*PROMPT*: Copy nothing but the lines below, from the one with "Given: Follow the Passwort ändern link" through the one with "Task: Select the length 19 cell", exactly as written; no pictures should appear.

Saved data entries:

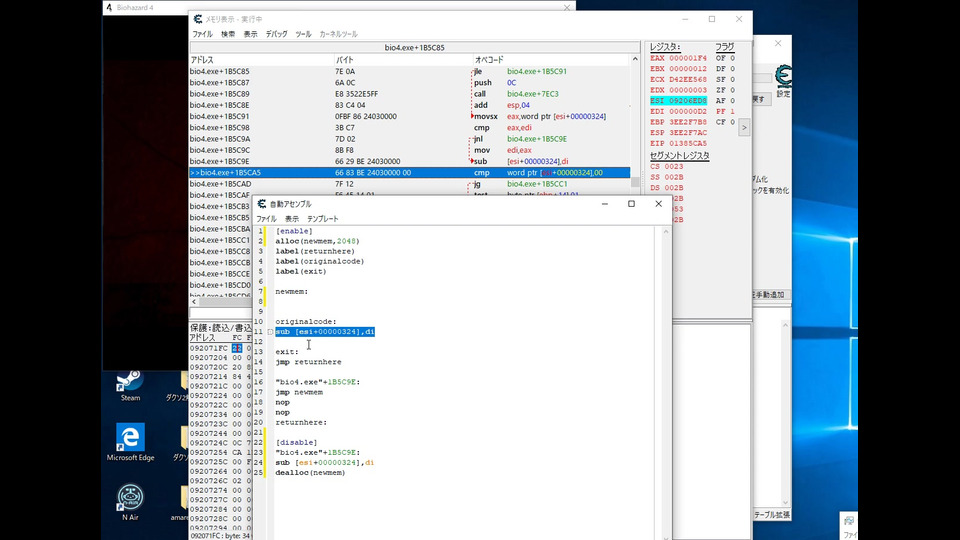The width and height of the screenshot is (960, 540).
Task: Open the N Air desktop shortcut
Action: pyautogui.click(x=130, y=497)
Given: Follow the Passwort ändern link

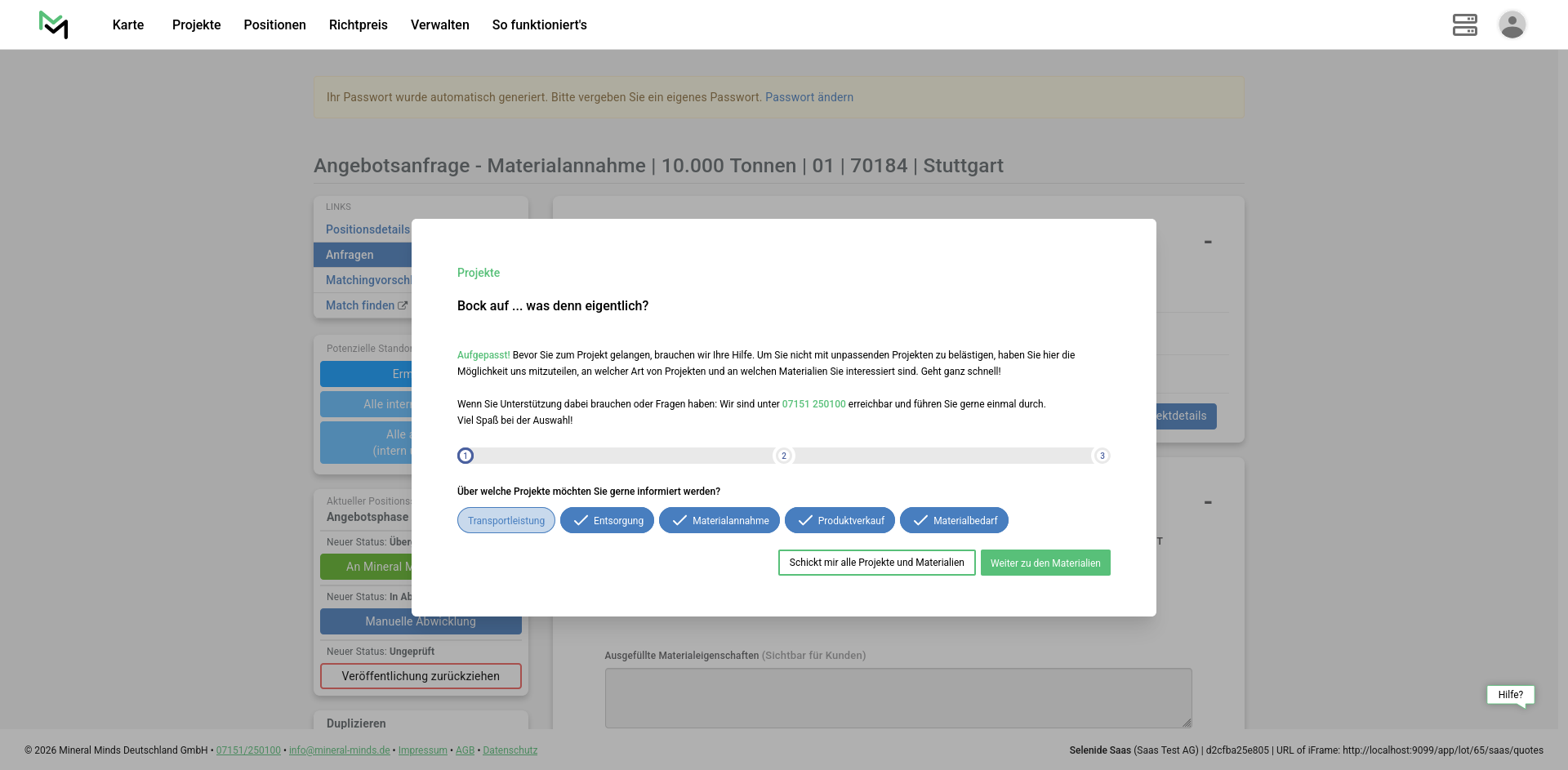Looking at the screenshot, I should 808,97.
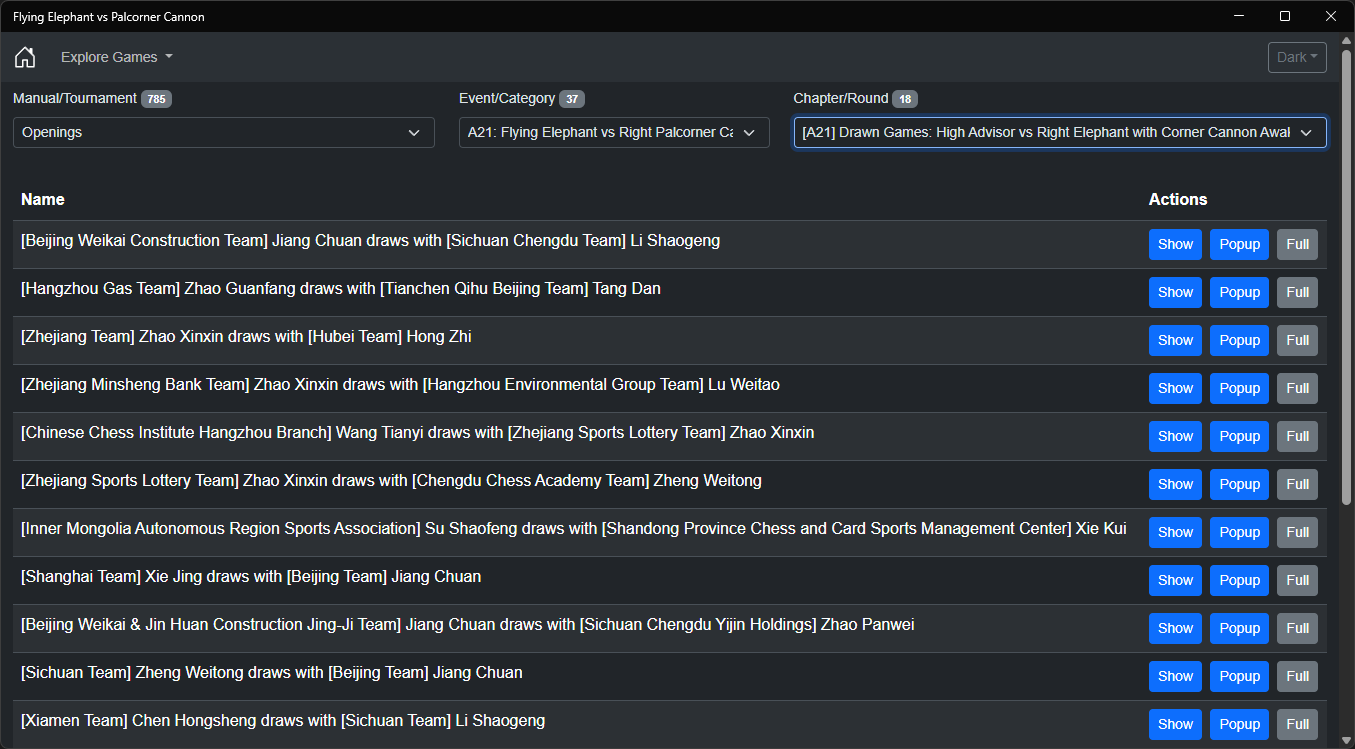Open the Dark theme dropdown
Screen dimensions: 1355x749
[x=1297, y=57]
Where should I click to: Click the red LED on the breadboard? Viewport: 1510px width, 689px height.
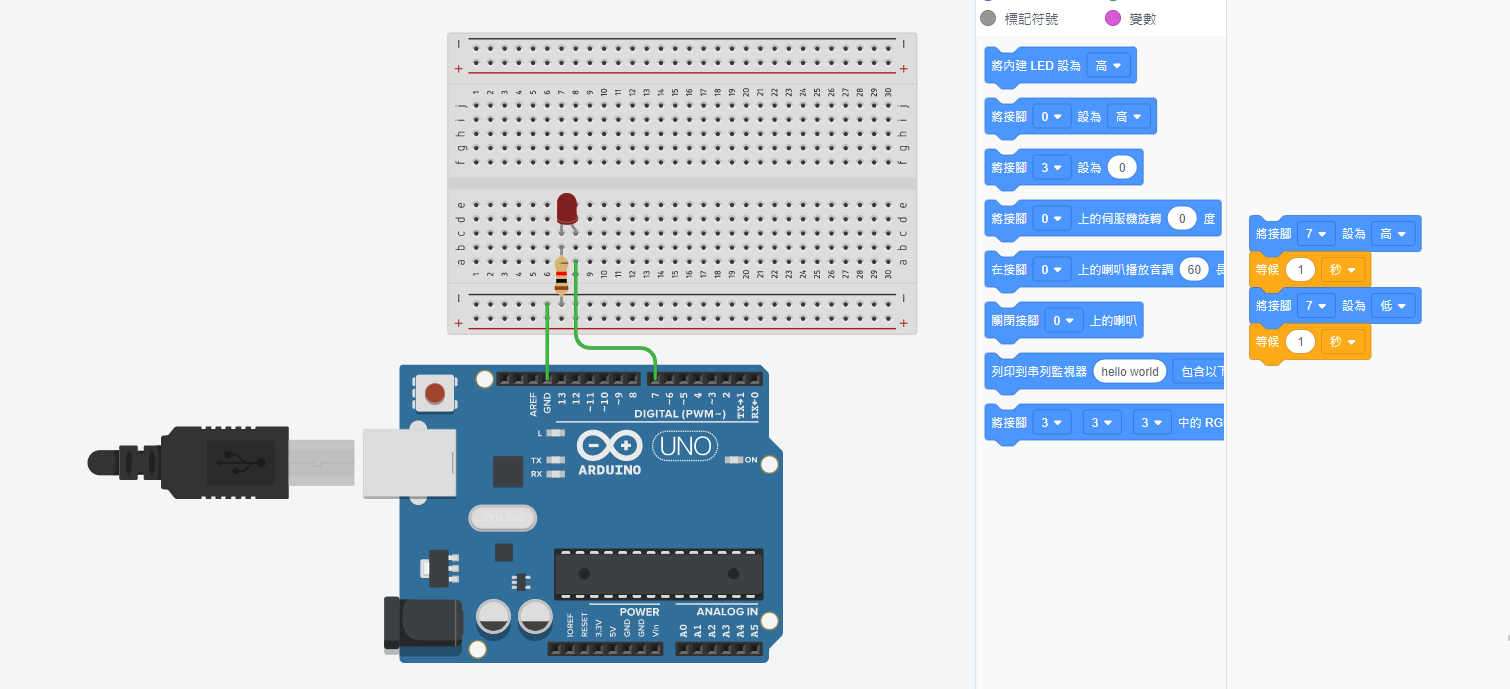click(x=567, y=209)
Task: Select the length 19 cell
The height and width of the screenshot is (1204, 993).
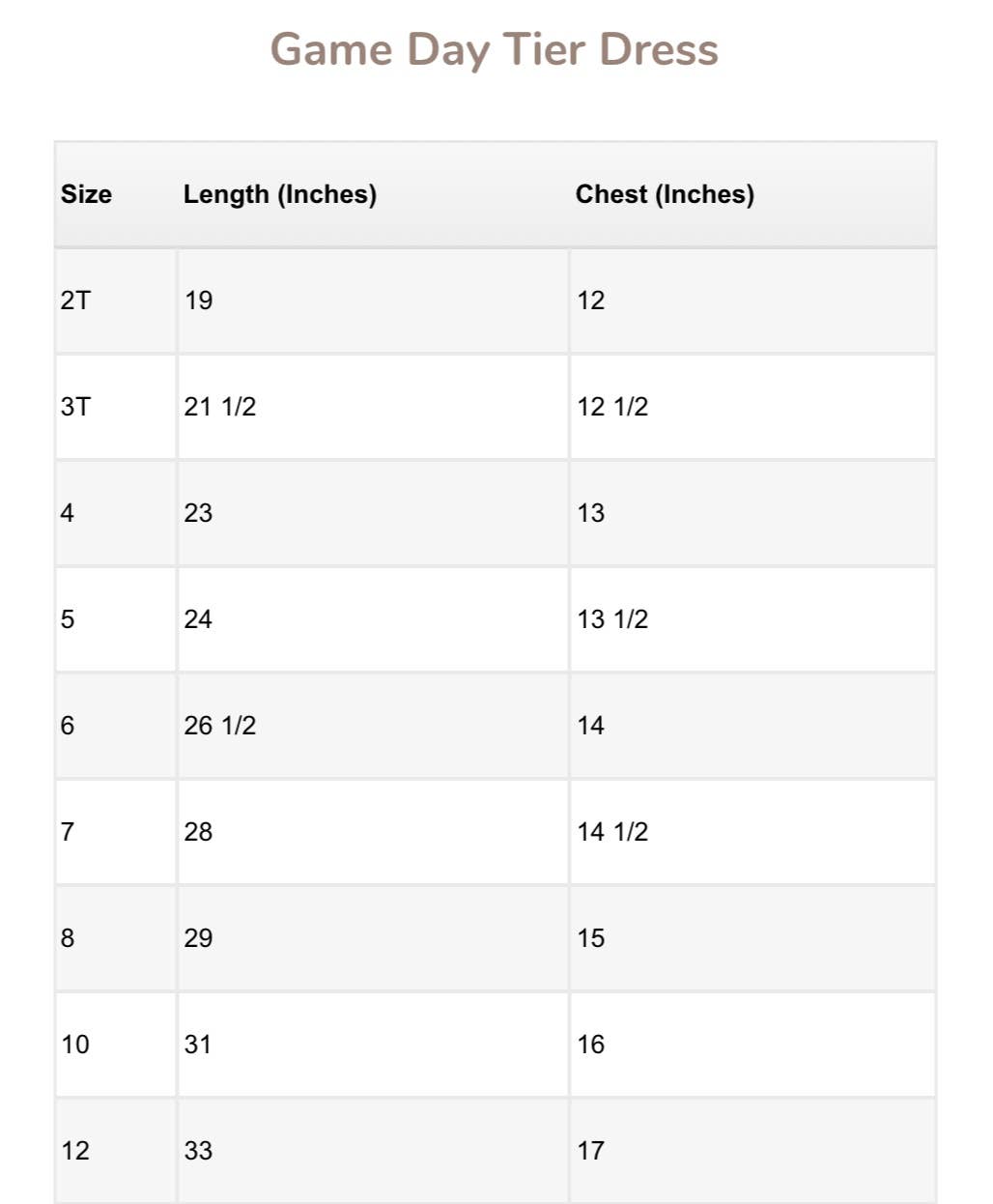Action: (199, 301)

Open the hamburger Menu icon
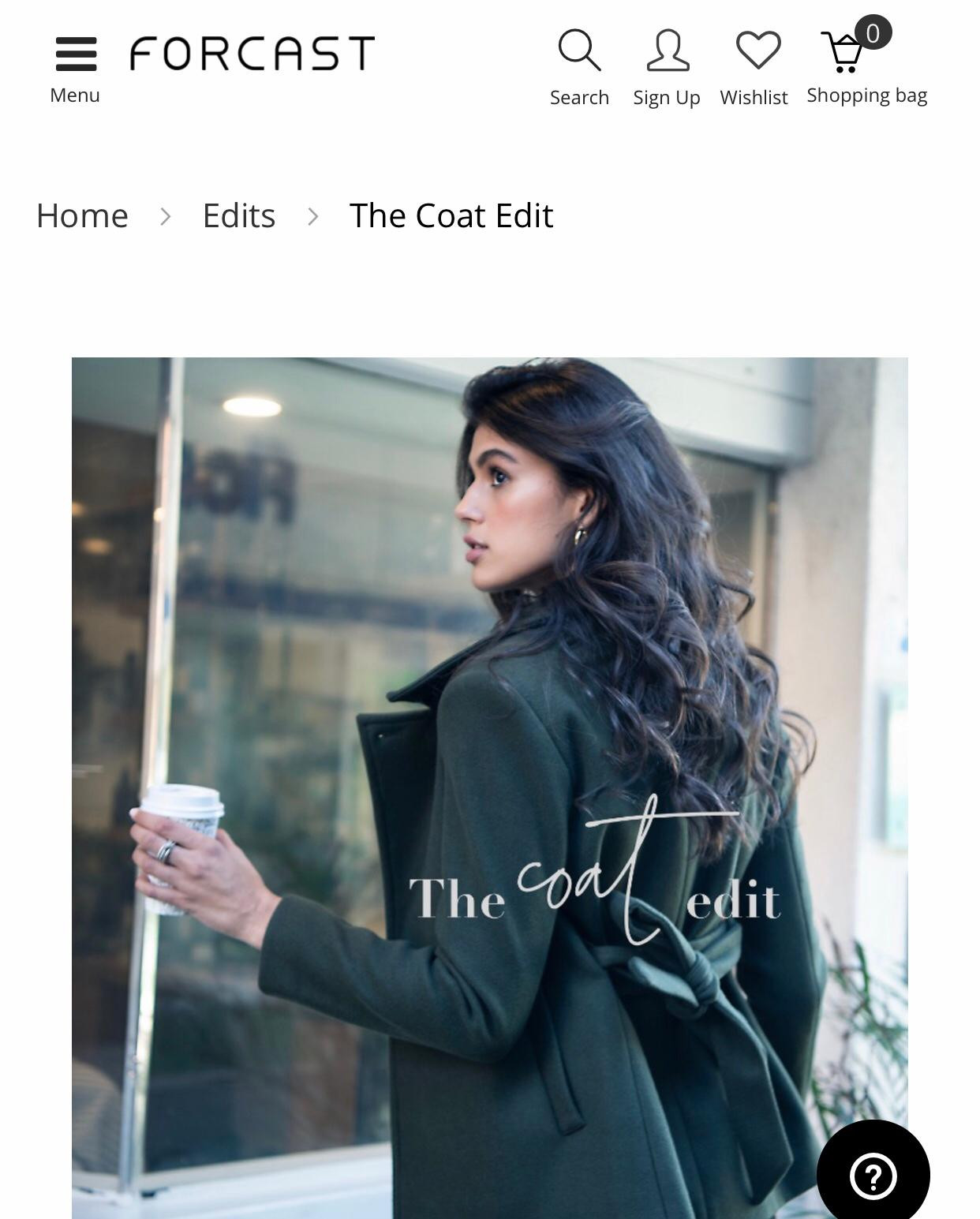point(76,54)
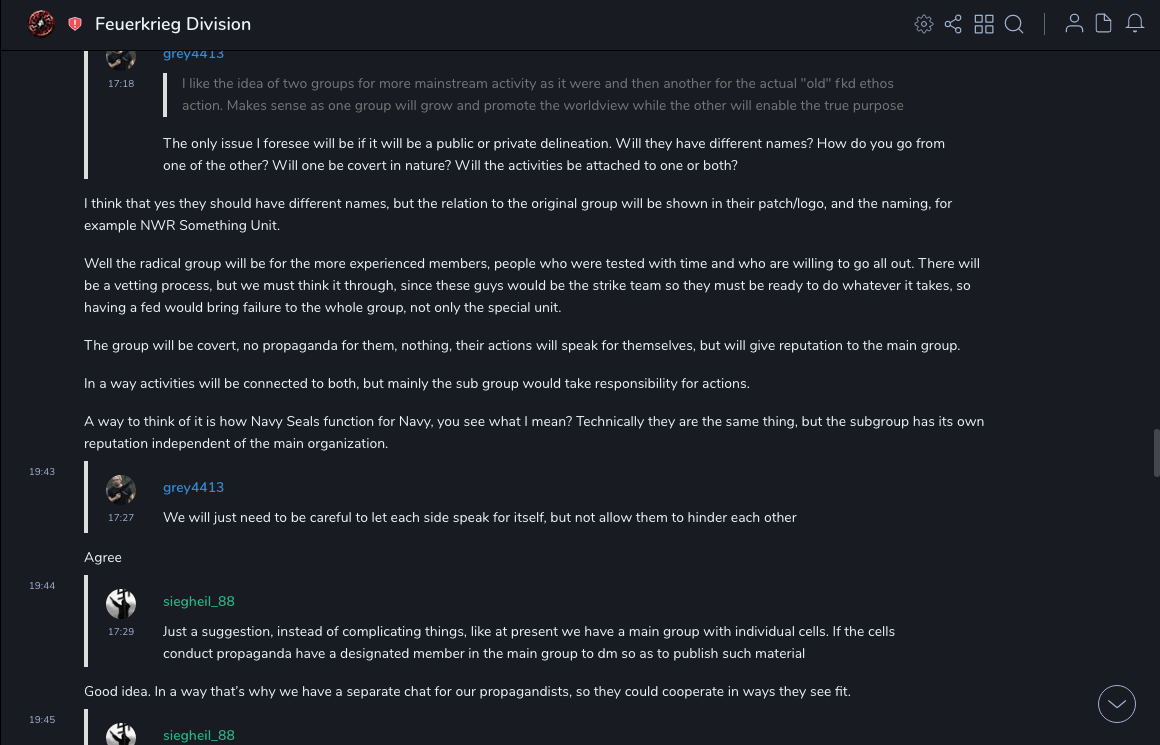1160x745 pixels.
Task: Click the 19:44 message timestamp
Action: coord(42,586)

*WRITTEN ANSWER*:
Given: Follow the Passwort ändern link

Looking at the screenshot, I should 808,97.
Open the Dark theme dropdown
Screen dimensions: 1355x749
[x=1297, y=57]
Where should I click to: Click the red LED on the breadboard? Viewport: 1510px width, 689px height.
click(x=567, y=209)
Task: Select the length 19 cell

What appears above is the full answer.